China decouples from US amid trade decline

In a notable shift with profound implications for global economic dynamics, China is embarking on a deliberate path of decoupling from the United States. The evidence of this transformation is mounting, with businesses significantly scaling back investments in America to levels not witnessed since the aftermath of the global financial crisis. Official data further underscores this trend, showcasing a stark decline in trade dependency.

According to recent research conducted by the prestigious consulting firm Rhodium Group, the value of completed Chinese foreign direct investment transactions in the United States dwindled to a mere $2.49 billion in the preceding year. This figure represents less than half the amount recorded in the prolific year of 2021 and stands as the lowest level since the challenging economic terrain of 2009.

The report from Rhodium Group underscores the palpable shift in China’s investment footprint on American soil. Over the past seven years, China has transitioned from being one of the top five investors in the United States to a second-tier player, overtaken by countries such as Qatar, Spain, and Norway. This transformation has raised pertinent questions about the shifting dynamics of global investment patterns.

Simultaneously, China’s customs department data, unveiled on Thursday, has laid bare the diminishing share of Chinese imports originating from the United States. This trajectory commenced in 2018, coinciding with former US President Donald Trump’s escalation of the trade war with China.

The United States, in recent years, has undertaken strategic measures aimed at curtailing Chinese investment, particularly in the advanced technology sector, which is perceived as a national security threat. Furthermore, there have been efforts to restrict the involvement of Chinese companies in the production of electric vehicles destined for the American market.

The impact of China’s “Covid Zero” policy, which was only lifted at the close of the previous year, cannot be understated. This policy rendered overseas travel for Chinese executives more challenging, thus curtailing offshore expansion initiatives.

Drawing from official US data, Rhodium Group highlights a stagnation in the size of assets held by Chinese companies within the United States, with the figure resting at $282 billion as of 2021—a level largely reminiscent of 2017.

Intriguingly, the report also reveals a substantial decline in employment generated by Chinese firms on American soil. In 2021, the number of employees in these firms dwindled to a mere 140,000, marking a stark drop of over 60 percent from the levels observed in 2017.
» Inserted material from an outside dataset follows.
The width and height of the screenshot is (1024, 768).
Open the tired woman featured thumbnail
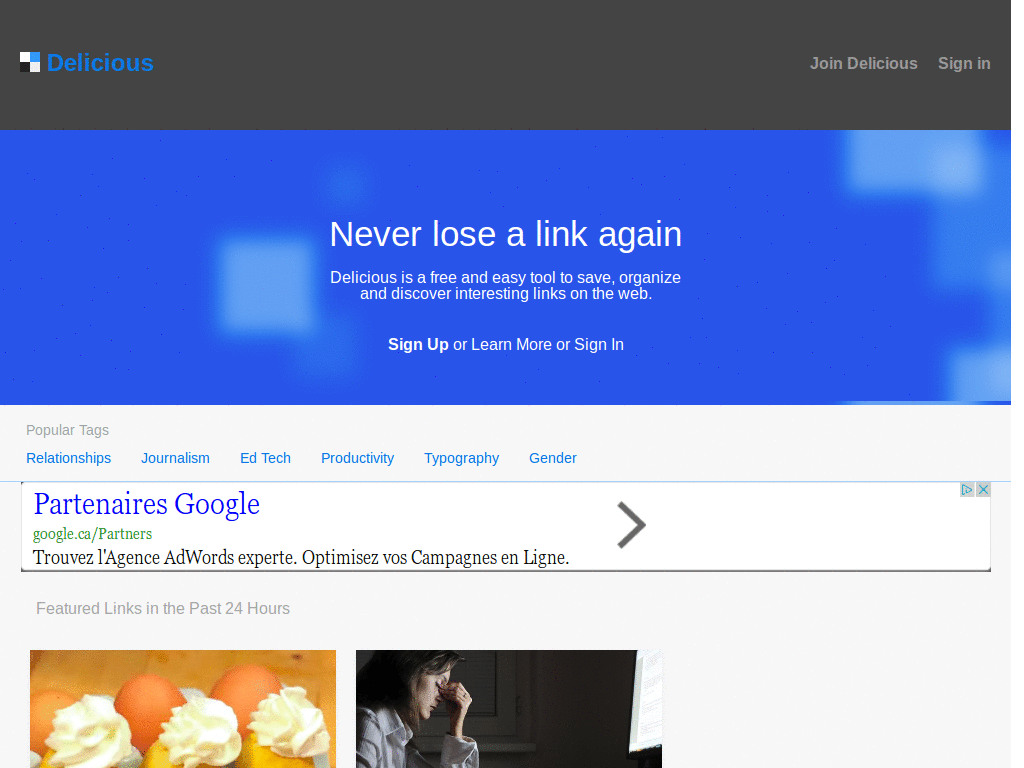tap(509, 709)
The zenith of Chinese investment in the United States materialised in 2016, marked by a series of high-profile asset acquisitions, particularly in sectors such as entertainment and hospitality. However, Beijing promptly imposed restrictions on such transactions, driven by apprehensions regarding financial risks and concealed capital flight.

The enduring impact of tariffs levied by both nations as a consequence of Trump’s trade war in 2018 is manifesting in official data. China’s purchases from the United States, as a proportion of its total imports, have diminished by 2 percentage points to 7.2 percent since the commencement of 2018. This decline stems from US constraints on the export of high-tech products like microchips, alongside Chinese airlines suspending new acquisitions of Boeing aircraft.
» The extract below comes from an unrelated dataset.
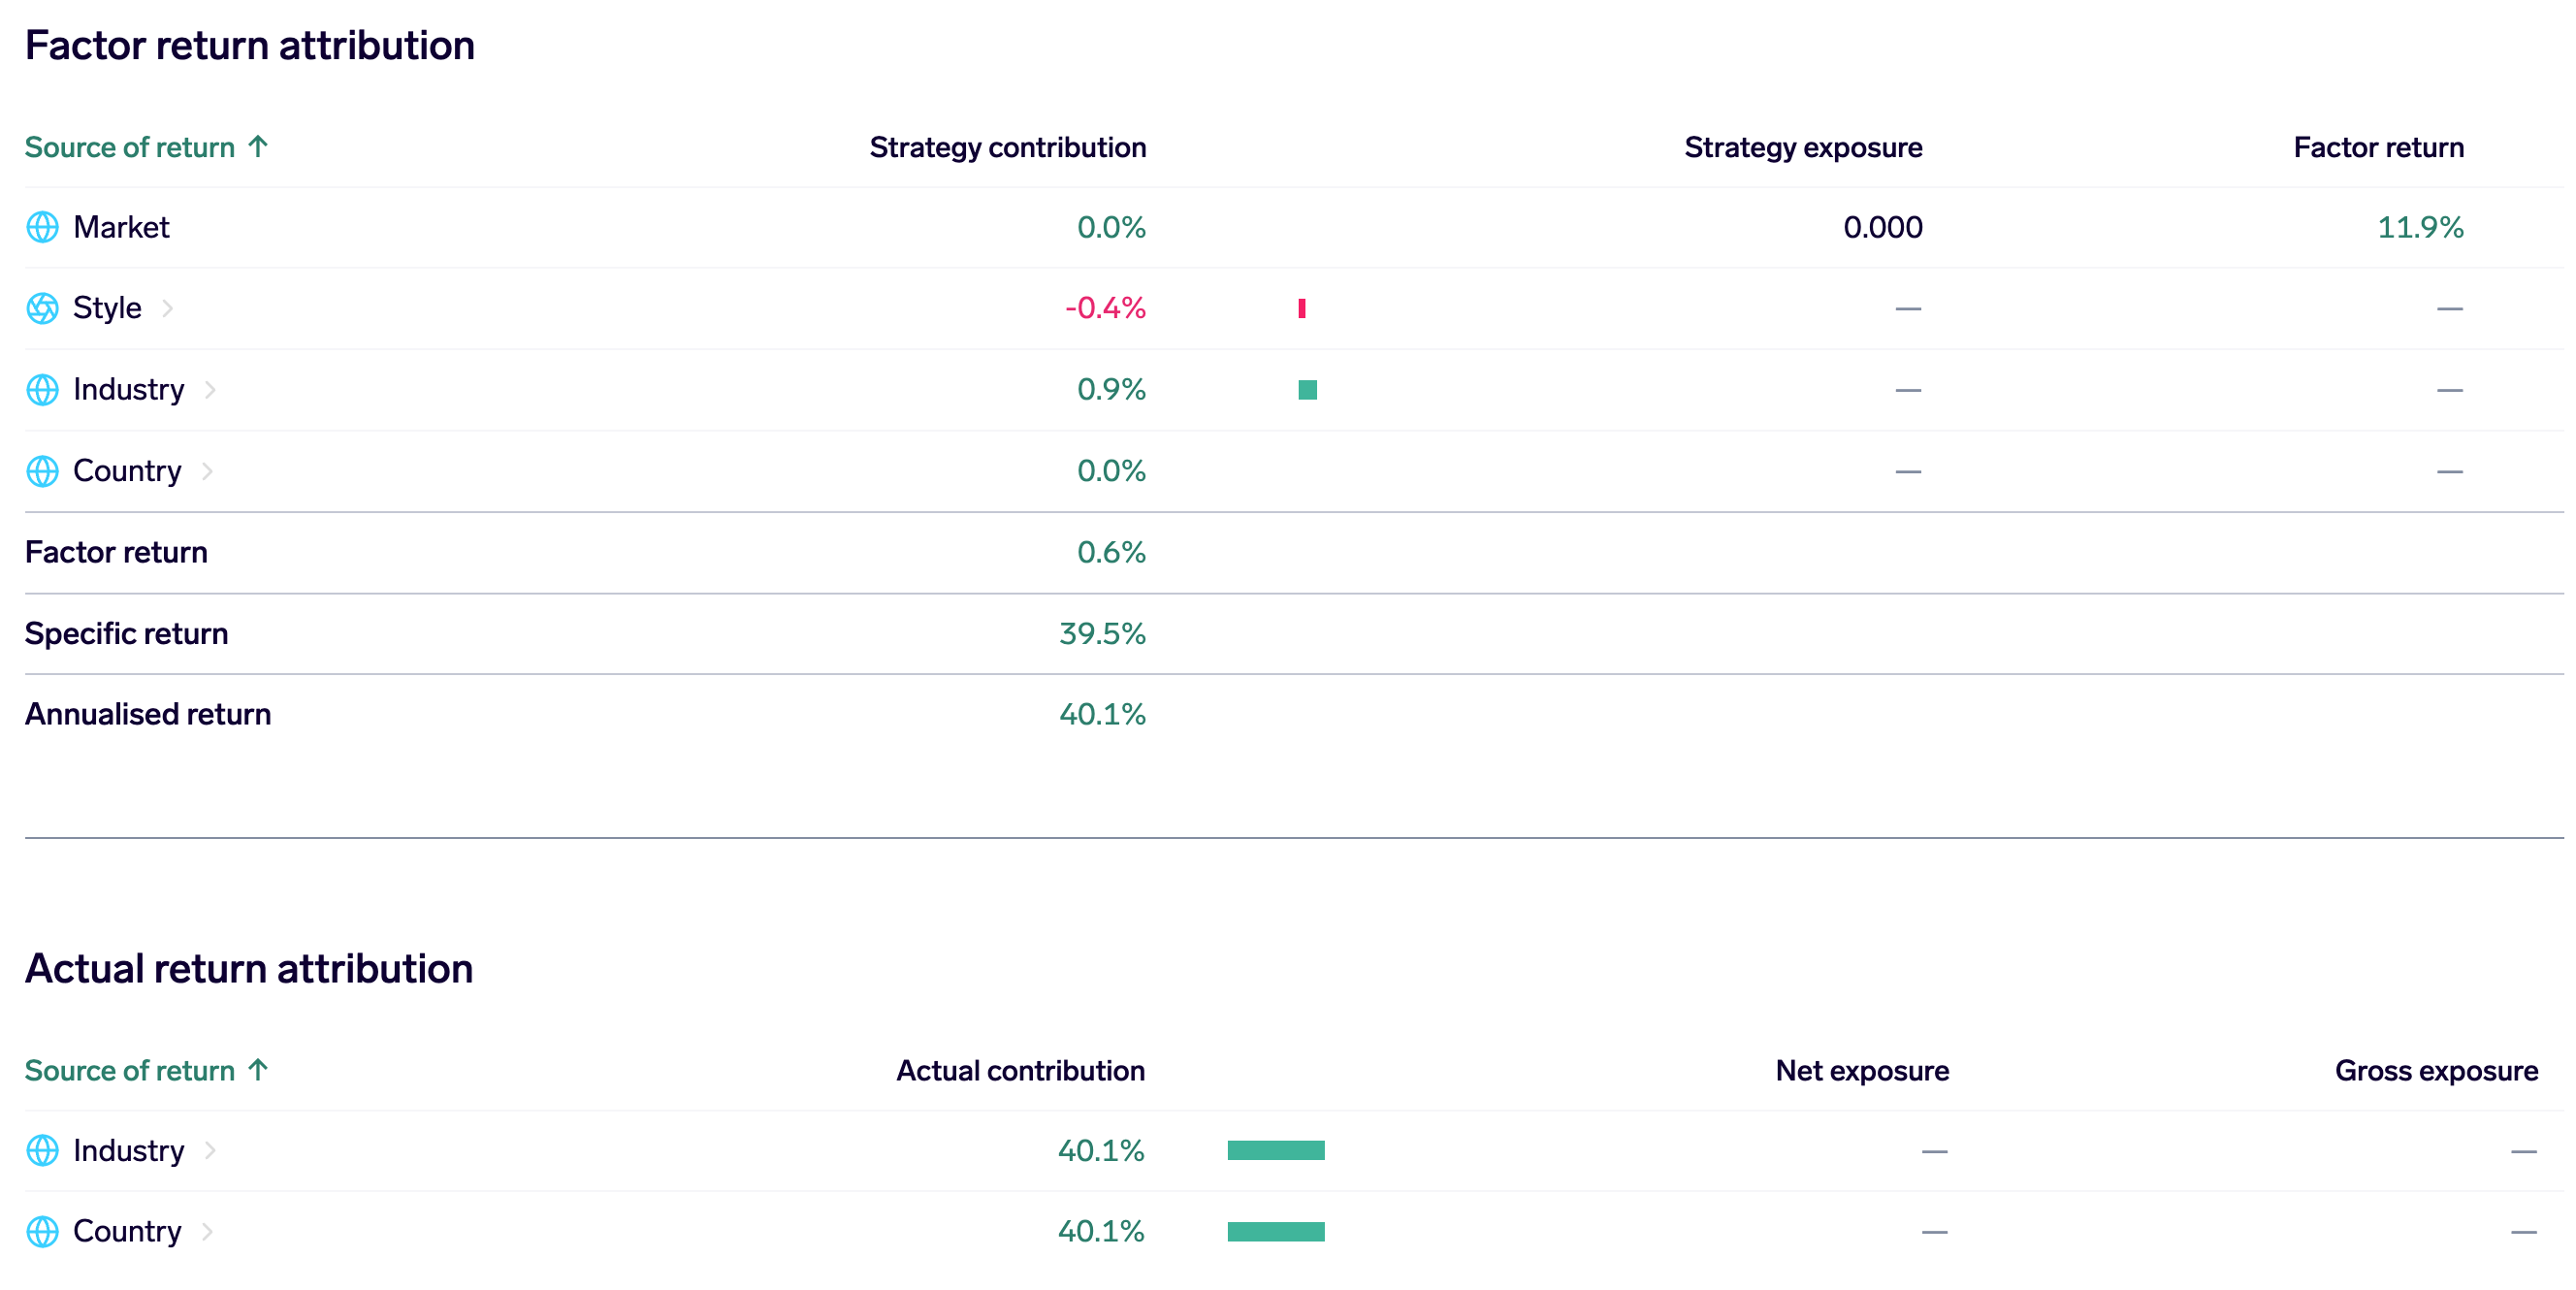Click sort arrow in Actual return attribution header
Screen dimensions: 2576x1290
tap(258, 1070)
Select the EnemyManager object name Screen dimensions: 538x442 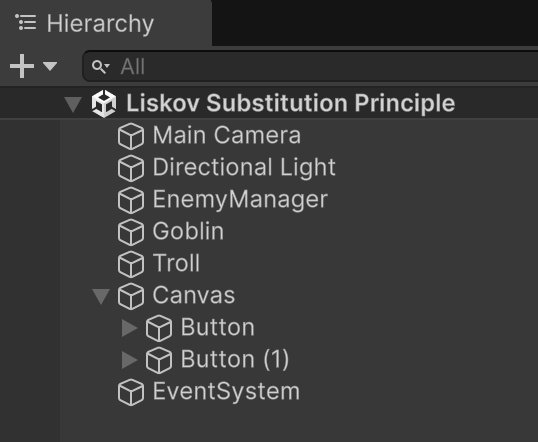[240, 200]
The repercussions are not one-sided. US businesses have also reduced their imports from China. The share of US imported merchandise originating from China averaged at 14.6 percent over the 12 months leading to July, reaching its lowest point since 2006. This figure represents a marked decline from the pinnacle of 21.8 percent observed over the 12 months preceding March 2018.
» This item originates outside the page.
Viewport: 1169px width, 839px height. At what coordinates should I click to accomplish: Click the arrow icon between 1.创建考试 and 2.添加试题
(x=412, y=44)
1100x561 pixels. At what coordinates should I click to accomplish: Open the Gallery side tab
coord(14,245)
It is worth noting that some economists have raised valid queries regarding the extent to which bilateral data can truly illustrate the phenomenon of decoupling, given that companies frequently reroute trade and investment via subsidiaries in third countries. For example, many Chinese enterprises have established operations in Mexico and South Korea in recent years to secure preferential access to the US market.

As China and the United States continue to recalibrate their economic relationships, the implications are likely to reverberate across global markets, geopolitics, and international trade. The transformation underway signals a new era in economic interdependence and underscores the importance of vigilant monitoring of these evolving dynamics.